Arthur Reingold

Research Expertise and Interest

public health, epidemiology, infectious diseases, COVID-19

Research Description

Arthur Reingold is a professor of epidemiology in the School of Public Health.  His research interests include: vaccine preventable diseases in the U. S. and in low income settings;  emerging and re-emerging infections in the United States and globally; and prevention and control of respiratory infections, including influenza and COVID-19.

Featured in the Media

Please note: The views and opinions expressed in these articles are those of the authors and do not necessarily reflect the official policy or positions of UC Berkeley.
December 10, 2020
Stephen Stock, Robert Campos and Michael Horn
As chair-person of California's COVID-19 Scientific Safety Review Workgroup, UC Berkeley professor of epidemiology and biostatistics Arthur Reingold and his team of health experts are tasked with double checking the work of the FDA and CDC and either assuring residents that the new vaccines are safe or rejecting the new drugs if they find a problem.
July 21, 2020
Mattias Hoz
Three UC Berkeley health experts discuss recent reports of employee COVID-19 infections at Berkeley Bowl, Whole Foods and other local businesses. "As long as customers are wearing a mask and staying more than six feet away from employees (who should also be wearing masks), they should be safe," said UC Berkeley public health professor John Swartzberg. UC Berkeley public health professor Arthur Reingold seconded Swartzberg's assessment of indoor transmission, adding that stores with infected employees should communicate with Berkeley's Public Health Division to decide appropriate cleaning procedures and whether to close. "Transmission is mostly a risk with prolonged indoor contact, and much less likely with brief customer-employee encounters," Reingold said. "There might be a better case to be made about possible transmission to other employees who interact frequently in the store." UC Berkeley public health professor Malcolm Potts stressed the importance of following the Centers for Disease Control and Prevention's guidelines in order to prevent COVID-19's spread. Potts also believes that Alameda County and the Berkeley Public Health Division should follow California Gov. Gavin Newsom's guidance regarding business closures.
April 3, 2020
Peter Fimrite
Doctors Art Reingold and John Swartzberg, public health professors at Berkeley, are among a number of the "top minds in their fields" profiled for this story on Bay Area experts who are working tirelessly to fight the COVID-19 pandemic. Dr.

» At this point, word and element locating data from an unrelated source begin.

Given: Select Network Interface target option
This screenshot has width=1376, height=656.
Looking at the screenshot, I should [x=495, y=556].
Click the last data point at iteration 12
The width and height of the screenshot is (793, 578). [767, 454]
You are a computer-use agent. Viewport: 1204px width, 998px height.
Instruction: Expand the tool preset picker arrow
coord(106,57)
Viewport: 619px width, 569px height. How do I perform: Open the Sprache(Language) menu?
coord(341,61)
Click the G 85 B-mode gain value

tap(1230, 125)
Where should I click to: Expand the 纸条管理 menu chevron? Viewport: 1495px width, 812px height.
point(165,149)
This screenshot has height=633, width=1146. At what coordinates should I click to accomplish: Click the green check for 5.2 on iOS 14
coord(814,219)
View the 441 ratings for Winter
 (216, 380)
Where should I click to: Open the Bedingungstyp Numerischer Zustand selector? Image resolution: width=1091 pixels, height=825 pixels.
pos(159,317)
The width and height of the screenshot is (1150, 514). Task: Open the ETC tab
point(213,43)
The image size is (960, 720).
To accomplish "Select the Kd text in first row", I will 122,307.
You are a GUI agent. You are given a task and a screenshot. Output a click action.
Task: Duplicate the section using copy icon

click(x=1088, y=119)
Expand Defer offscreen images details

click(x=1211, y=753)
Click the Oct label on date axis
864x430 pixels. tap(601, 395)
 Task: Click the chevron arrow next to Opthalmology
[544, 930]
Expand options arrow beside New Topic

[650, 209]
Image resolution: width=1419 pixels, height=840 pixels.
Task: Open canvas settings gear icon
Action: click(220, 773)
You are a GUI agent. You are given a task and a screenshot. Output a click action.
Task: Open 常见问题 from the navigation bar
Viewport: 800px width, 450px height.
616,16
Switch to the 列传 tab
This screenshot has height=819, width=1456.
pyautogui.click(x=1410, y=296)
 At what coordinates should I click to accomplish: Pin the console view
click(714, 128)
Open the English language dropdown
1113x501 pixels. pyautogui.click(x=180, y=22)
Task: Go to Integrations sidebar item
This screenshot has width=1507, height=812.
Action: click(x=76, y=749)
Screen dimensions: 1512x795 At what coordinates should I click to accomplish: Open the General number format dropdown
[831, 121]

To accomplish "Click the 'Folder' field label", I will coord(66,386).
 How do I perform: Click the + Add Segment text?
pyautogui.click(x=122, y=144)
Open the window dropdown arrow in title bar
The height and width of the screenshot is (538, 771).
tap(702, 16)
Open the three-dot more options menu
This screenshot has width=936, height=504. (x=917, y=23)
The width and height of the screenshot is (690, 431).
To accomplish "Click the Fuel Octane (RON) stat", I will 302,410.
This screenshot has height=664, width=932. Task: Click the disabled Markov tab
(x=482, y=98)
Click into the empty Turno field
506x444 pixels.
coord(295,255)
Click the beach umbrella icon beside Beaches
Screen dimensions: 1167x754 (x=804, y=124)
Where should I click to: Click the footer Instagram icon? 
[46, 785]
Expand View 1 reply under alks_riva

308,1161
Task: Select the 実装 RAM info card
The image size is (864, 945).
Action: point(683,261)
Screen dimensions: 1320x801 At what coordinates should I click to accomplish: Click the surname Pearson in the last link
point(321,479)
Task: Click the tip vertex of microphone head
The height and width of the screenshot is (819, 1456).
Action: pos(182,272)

Reingold, director of the CDC-funded California Emerging Infections Program and head of Berkeley's epidemiology and biostatistics departments, is working with the state and Bay Area counties to coordinate their responses to the pandemic, and he's also launching a study to test hospital patients with pneumonia to see if they're infected with the virus. While he expects there to be a vaccine for COVID-19 eventually, he says: "I don't think anybody who knows about infectious diseases will be surprised if (COVID-19) became seasonal." Dr. Swartzberg, a professor emeritus, is sharing his infectious-disease expertise with the media to assure the public receives accurate information. "It's critical that we have a voice because we're living in a very anti-science era," he says. He's spending as many as 14 hours a day learning everything he can about COVID-19 and sharing that information with the media. "Although we don't know nearly what we need to know, we have learned an enormous amount in just two months," he says. "I don't think the public realizes what an important role journalism plays." Speaking of how the unprepared and underequipped the U.S. was for this crisis because of decades of underfunded public health programs, he says: "It's really been a horrific thing to see. ... We've learned a lot about what happens to society when we fail to fund public health." Dr. Swartzberg was also quoted in the San Francisco Chronicle (1) and San Francisco Chronicle (2), U.S. News & World Report, Mercury News (1), Mercury News (2), Yahoo! News and California EPeak.